Incentivou coordenadores escolares a fazerem esse levantamento das condições de reabertura das escolas para que o município pudesse preparar ali a infraestrutura mínima de água e esgotamento nas escolas.
Há algum diagnóstico? E o que precisa ser feito?
Estamos trabalhando na busca ativa. A prefeitura contratou uma quantidade muito boa de educadores sociais que vão fazer busca ativa, e o município tem um sistema de frequência escolar que é muito importante no monitoramento da presença na escola. Então, estamos trabalhando junto com a prefeitura e a gente espera que essas experiências de monitoramento de Fortaleza possam ser levadas para os municípios do interior do Estado.
Como vocês tem percebido essas diferenças entre as 184 redes municipais e a estadual? A realidade na pandemia, de fato, é muito distinta em cada uma, ou há uma certa homogeneidade nas características e desafios?
Acho uma coisa muito importante de dizer é que as escolas estavam abertas. Muitas delas fazendo a entrega de material, produzindo cópias, e, em muitos municípios foi feito o trabalho de recuperação das escolas, pintura, reorganização das instalações hidráulicas e elétricas. Nos municípios mais organizados, durante a pandemia, as escolas foram organizadas e estão em condições de fazer a reabertura. Alguns municípios, não. Os mais pobres, com menos recursos, com menos condição de investimento.
A gente observa que esses ainda tem algumas dificuldades, sobretudo, na zona rural. Em alguns municípios do Ceará, as escolas ainda não tem essa condição básica de funcionamento.
O Unicef acompanhou 23 municípios e a gente observou que a resposta está muito relacionada com a capacidade de investimento e com a organização da Secretaria da Educação, e que esses lugares com áreas rurais extensas é um pouco mais difícil.
Um dos dilemas é o transporte escolar. Nem todos os municípios têm uma boa estrutura de transporte escolar. Ainda tem município no Ceará que faz transporte em paus de arara. É um transporte escolar totalmente despreparado para um retorno seguro. No município que não organizou, por exemplo, o transporte escolar, ainda vai ser difícil fazer o retorno.
São 184 realidades diferentes, e foram 184 respostas diferentes também. Não houve assim uma uniformidade.
Hoje, quantos municípios estão cadastrados na plataforma de busca ativa do Unicef?
Todos estão cadastrados. Dois ou três municípios ainda estão pendentes de documentos, mas todos estão cadastrados.
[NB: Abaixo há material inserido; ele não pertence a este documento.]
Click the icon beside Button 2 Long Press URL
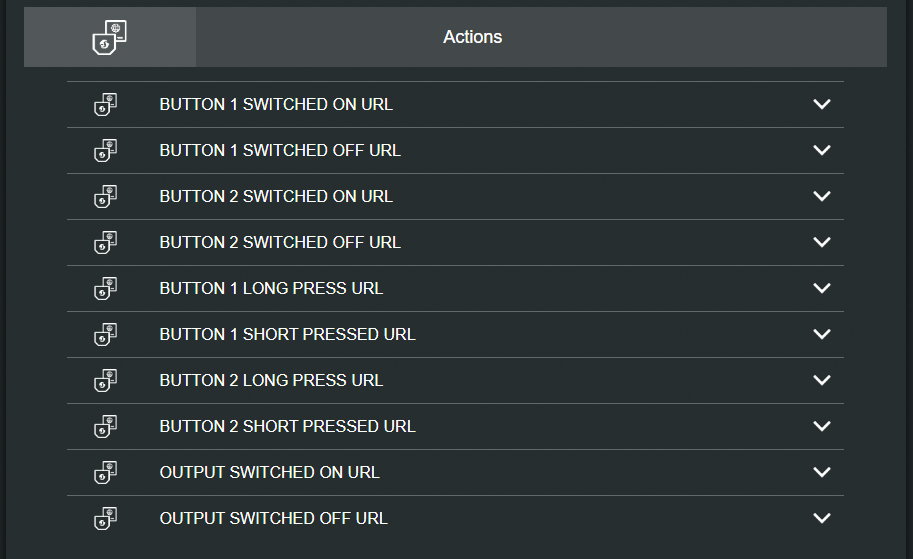 pyautogui.click(x=105, y=380)
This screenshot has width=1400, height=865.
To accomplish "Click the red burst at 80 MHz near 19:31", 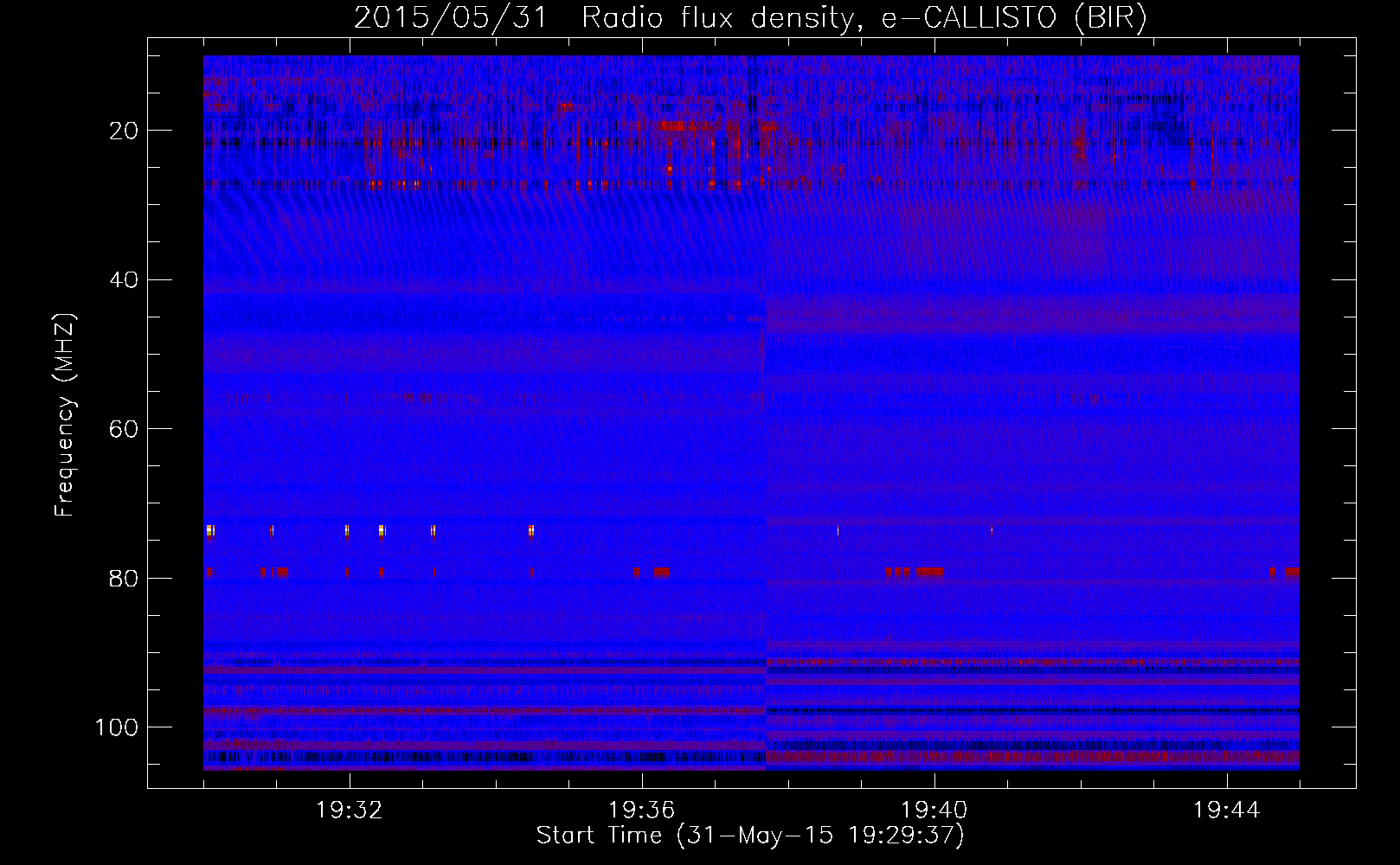I will 279,572.
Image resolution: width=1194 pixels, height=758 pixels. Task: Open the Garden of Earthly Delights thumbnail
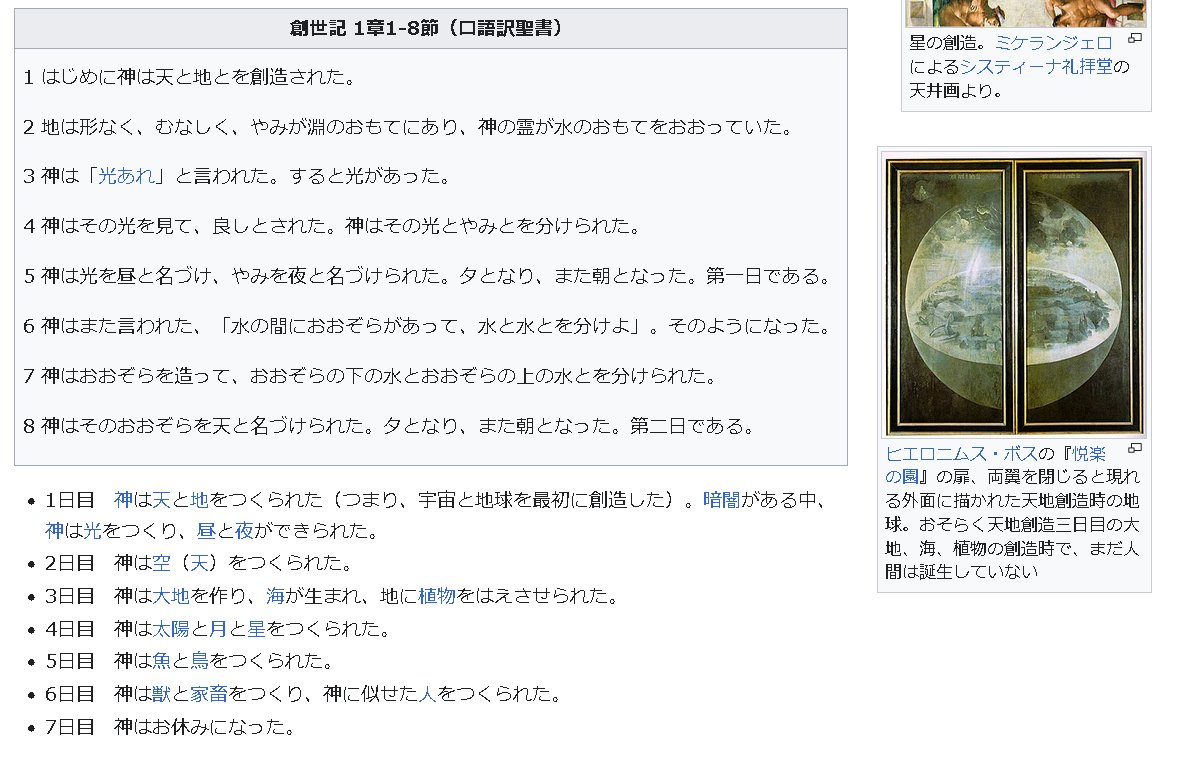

Agora, com o retorno das aulas presenciais, deve ser intensificada a busca ativa daquelas crianças que abandonaram [os estudos].
Essa é a primeira vez que todos estão cadastrados?
Sim, essa é a primeira vez.
Os riscos de abandono e a situação dos mais vulneráveis são grandes focos de preocupação, mas além disso, quando a gente pensa no retorno, tudo o que precisa ser recuperado, qual deve ser o foco na perspectiva pedagógica e emocional?
A saúde mental no Ensino Médio é um dado super importante. A garantia de proteção contra o trabalho infantil nas séries finais do Ensino Fundamental. São coisas que tem que montar uma vigilância muito de perto. O reforço na aprendizagem das crianças que estavam no processo de alfabetização, e a garantia de criar um ambiente que permita que a experiência da educação infantil que não foi vivida pelas crianças ainda pode ser restabelecida. Então cada nível de ensino tem o seu próprio desafio.
Mas, tem um grupo também que está invisibilizado na pandemia, é o das crianças com deficiência física e necessidades educacionais especiais. Esse grupo está bastante prejudicado. É preciso ter um olhar muito especial para essas crianças porque é um grupo que demanda educação presencial, contato, relação com outras crianças.
A gente tem que começar debater e falar sobre isso porque cada ano que uma criança desse grupo perde, é um ano difícil de se reconquistar. Não é impossível, mas é difícil. Exige um esforço concentrado.